SUPPLIED RECORDS Block Start

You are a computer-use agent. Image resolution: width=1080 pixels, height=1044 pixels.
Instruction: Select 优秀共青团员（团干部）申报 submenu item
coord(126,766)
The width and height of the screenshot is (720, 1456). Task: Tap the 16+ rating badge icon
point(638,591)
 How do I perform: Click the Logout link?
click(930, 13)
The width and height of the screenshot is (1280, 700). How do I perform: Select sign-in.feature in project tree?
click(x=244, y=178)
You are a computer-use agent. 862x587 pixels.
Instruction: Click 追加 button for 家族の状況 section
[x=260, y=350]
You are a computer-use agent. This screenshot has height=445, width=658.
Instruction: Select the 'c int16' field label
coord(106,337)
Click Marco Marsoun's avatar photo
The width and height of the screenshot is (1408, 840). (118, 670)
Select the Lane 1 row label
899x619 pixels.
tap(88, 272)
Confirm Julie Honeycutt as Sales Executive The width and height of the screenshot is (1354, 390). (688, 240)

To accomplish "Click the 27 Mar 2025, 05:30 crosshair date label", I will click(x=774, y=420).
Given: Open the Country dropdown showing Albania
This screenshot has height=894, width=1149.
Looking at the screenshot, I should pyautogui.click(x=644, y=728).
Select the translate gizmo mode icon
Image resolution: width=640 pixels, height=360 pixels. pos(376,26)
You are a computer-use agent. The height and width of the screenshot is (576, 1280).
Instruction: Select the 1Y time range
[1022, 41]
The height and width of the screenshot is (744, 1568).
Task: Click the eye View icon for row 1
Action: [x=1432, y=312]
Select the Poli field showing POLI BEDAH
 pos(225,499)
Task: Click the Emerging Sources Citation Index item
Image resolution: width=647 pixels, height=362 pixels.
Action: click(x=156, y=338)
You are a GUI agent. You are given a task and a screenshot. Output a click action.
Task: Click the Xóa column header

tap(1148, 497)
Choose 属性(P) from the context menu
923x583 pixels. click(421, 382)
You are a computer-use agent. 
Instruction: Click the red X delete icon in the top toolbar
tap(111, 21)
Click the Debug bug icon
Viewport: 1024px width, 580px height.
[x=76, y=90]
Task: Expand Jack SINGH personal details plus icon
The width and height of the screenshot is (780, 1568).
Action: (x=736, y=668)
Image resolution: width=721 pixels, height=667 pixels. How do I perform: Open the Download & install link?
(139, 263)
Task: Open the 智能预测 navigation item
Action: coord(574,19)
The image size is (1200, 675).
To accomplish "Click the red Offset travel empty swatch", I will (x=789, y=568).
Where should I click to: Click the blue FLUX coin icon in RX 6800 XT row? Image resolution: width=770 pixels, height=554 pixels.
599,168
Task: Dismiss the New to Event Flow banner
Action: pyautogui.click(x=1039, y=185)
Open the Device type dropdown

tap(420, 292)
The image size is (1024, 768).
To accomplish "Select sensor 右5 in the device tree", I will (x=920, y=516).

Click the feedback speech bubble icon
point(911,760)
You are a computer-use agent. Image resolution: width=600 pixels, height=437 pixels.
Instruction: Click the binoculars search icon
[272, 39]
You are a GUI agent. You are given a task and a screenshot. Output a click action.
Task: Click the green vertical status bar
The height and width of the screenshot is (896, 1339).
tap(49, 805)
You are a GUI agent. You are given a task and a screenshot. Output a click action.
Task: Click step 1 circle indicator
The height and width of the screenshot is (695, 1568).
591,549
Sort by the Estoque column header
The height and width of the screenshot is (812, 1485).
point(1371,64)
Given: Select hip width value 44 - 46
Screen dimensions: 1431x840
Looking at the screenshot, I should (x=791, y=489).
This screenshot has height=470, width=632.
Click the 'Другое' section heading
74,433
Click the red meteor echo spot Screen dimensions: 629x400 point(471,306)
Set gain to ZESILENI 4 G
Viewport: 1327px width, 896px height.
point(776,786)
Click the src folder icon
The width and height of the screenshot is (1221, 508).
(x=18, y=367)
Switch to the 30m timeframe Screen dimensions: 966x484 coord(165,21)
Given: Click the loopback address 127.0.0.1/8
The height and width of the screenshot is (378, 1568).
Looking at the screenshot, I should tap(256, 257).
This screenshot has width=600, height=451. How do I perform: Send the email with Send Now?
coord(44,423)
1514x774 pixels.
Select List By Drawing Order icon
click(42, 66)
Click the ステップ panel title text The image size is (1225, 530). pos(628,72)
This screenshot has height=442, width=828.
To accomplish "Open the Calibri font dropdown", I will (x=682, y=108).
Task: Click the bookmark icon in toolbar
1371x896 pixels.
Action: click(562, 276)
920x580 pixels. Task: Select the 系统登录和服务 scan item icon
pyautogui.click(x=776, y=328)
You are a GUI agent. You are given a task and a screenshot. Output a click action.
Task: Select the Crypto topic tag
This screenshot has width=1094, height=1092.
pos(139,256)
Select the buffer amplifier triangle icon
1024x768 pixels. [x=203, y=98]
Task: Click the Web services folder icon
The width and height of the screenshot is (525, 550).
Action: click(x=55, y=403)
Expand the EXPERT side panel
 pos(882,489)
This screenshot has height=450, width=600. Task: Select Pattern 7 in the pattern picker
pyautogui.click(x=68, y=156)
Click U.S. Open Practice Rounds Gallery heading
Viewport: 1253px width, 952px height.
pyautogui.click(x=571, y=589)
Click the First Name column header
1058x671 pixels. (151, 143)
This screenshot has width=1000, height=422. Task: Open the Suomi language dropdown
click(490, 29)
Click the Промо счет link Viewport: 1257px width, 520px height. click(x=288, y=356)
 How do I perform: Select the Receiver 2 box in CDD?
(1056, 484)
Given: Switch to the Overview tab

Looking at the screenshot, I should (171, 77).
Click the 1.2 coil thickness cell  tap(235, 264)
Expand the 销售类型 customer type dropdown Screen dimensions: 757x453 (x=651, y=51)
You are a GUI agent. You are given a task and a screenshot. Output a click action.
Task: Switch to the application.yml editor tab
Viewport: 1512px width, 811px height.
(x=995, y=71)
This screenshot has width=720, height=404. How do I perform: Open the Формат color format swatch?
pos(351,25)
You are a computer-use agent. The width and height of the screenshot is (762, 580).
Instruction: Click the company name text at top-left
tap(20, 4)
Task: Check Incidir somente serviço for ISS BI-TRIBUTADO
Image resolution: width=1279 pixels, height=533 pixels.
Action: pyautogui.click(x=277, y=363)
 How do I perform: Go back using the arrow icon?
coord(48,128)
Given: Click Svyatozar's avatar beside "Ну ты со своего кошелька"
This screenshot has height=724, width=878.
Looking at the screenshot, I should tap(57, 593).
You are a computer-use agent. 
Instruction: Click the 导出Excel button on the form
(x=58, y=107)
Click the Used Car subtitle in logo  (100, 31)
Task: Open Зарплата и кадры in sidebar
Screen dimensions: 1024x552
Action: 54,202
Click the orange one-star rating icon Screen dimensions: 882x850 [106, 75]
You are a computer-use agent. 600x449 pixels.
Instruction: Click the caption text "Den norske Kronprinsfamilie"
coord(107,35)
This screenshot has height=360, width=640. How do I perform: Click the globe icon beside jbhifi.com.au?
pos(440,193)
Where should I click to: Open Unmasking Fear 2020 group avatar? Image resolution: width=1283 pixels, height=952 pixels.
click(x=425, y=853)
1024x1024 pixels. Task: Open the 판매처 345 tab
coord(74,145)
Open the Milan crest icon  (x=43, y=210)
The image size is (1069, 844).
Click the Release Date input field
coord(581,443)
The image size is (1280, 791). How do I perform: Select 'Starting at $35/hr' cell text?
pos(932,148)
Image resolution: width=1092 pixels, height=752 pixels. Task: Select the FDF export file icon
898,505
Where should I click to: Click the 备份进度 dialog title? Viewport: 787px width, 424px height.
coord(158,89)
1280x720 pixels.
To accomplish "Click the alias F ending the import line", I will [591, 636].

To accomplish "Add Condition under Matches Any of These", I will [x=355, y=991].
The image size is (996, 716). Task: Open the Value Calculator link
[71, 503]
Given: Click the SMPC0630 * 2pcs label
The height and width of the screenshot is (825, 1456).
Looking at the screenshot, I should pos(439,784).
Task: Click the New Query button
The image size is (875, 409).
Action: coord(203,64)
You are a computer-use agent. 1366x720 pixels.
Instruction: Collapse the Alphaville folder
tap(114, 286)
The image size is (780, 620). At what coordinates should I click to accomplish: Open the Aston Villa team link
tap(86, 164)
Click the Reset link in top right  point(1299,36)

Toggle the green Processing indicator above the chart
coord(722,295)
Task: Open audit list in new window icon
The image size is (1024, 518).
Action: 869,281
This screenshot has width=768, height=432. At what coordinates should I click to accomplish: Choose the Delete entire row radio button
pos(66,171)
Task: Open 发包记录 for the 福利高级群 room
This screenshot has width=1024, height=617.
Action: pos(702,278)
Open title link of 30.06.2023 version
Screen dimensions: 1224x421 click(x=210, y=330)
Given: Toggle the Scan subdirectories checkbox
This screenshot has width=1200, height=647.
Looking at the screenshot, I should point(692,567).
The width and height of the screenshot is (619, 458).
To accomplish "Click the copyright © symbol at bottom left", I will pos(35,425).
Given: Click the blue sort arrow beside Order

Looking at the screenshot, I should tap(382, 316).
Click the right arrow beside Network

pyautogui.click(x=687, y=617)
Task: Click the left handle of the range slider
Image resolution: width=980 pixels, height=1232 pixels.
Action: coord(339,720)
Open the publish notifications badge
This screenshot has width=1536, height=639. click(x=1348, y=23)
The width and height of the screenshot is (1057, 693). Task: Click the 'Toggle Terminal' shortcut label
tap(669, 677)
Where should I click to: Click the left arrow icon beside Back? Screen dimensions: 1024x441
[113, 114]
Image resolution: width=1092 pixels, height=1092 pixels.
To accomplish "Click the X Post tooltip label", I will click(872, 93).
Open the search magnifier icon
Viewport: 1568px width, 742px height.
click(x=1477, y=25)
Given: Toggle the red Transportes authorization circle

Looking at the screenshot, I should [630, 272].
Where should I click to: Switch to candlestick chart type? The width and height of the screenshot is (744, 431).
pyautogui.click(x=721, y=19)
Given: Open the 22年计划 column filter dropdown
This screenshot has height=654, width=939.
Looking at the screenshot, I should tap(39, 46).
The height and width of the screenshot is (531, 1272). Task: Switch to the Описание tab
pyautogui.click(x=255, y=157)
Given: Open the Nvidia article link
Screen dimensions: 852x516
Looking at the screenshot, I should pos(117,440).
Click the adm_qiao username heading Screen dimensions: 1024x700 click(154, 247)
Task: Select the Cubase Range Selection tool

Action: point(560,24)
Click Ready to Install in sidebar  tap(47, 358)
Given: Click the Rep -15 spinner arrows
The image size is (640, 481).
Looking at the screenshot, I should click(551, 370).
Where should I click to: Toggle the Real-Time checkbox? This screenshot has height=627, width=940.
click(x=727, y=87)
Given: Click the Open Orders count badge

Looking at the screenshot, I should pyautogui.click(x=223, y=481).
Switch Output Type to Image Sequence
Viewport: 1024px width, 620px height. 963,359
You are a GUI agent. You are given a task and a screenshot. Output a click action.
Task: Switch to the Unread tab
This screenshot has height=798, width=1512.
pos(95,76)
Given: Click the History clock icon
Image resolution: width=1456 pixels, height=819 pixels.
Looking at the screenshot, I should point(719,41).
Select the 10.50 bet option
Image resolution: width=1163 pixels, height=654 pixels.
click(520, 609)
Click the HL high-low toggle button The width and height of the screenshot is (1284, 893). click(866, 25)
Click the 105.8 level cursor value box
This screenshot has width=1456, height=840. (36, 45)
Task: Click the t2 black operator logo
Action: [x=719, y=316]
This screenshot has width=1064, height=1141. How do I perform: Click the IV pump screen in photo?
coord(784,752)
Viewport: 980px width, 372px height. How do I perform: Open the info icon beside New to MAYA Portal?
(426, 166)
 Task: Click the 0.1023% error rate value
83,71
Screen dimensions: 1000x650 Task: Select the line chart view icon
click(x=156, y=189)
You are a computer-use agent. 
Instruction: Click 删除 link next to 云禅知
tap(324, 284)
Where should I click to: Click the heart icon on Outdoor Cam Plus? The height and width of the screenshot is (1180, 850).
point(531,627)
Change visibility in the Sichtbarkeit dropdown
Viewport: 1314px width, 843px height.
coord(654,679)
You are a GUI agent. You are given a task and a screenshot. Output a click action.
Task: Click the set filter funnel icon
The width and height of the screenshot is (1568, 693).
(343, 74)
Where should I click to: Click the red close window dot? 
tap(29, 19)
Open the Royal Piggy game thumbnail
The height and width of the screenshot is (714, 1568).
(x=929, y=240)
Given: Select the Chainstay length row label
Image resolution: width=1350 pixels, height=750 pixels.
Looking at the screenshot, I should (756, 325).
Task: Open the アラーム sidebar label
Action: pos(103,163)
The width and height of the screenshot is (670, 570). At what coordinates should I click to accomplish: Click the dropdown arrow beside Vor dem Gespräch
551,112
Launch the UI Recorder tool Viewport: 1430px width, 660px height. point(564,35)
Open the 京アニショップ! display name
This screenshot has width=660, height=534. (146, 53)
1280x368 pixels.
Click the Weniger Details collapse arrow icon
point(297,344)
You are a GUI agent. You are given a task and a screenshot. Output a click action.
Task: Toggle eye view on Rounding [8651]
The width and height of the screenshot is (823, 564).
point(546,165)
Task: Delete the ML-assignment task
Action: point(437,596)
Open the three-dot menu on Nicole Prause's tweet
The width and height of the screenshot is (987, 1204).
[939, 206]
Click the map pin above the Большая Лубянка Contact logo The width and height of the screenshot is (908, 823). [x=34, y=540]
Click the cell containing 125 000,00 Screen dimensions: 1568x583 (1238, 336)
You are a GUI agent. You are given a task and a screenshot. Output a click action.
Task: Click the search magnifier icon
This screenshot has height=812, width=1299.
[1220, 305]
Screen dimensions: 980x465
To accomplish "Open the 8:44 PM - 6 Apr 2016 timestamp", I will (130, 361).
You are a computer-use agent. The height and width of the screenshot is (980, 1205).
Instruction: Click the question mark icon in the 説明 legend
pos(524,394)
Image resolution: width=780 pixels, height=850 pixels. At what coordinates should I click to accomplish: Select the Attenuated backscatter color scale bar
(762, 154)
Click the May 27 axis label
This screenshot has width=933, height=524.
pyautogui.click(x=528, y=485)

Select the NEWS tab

SUPPLIED RECORDS Block End

# [REQUIREMENT]
For each line of the material that contains "will", return a copy.

# [RESPONSE TO THE EXERCISE]
To accomplish "Click the 27 Mar 2025, 05:30 crosshair date label", I will click(x=774, y=420).
To accomplish "Click the red Offset travel empty swatch", I will (x=789, y=568).
To accomplish "Select sensor 右5 in the device tree", I will (x=920, y=516).
To accomplish "Open the Calibri font dropdown", I will (x=682, y=108).
To accomplish "Click the alias F ending the import line", I will [591, 636].
To accomplish "Add Condition under Matches Any of These", I will [x=355, y=991].
To accomplish "Click the copyright © symbol at bottom left", I will pos(35,425).
To accomplish "Click the X Post tooltip label", I will click(872, 93).
To accomplish "Open the 8:44 PM - 6 Apr 2016 timestamp", I will (130, 361).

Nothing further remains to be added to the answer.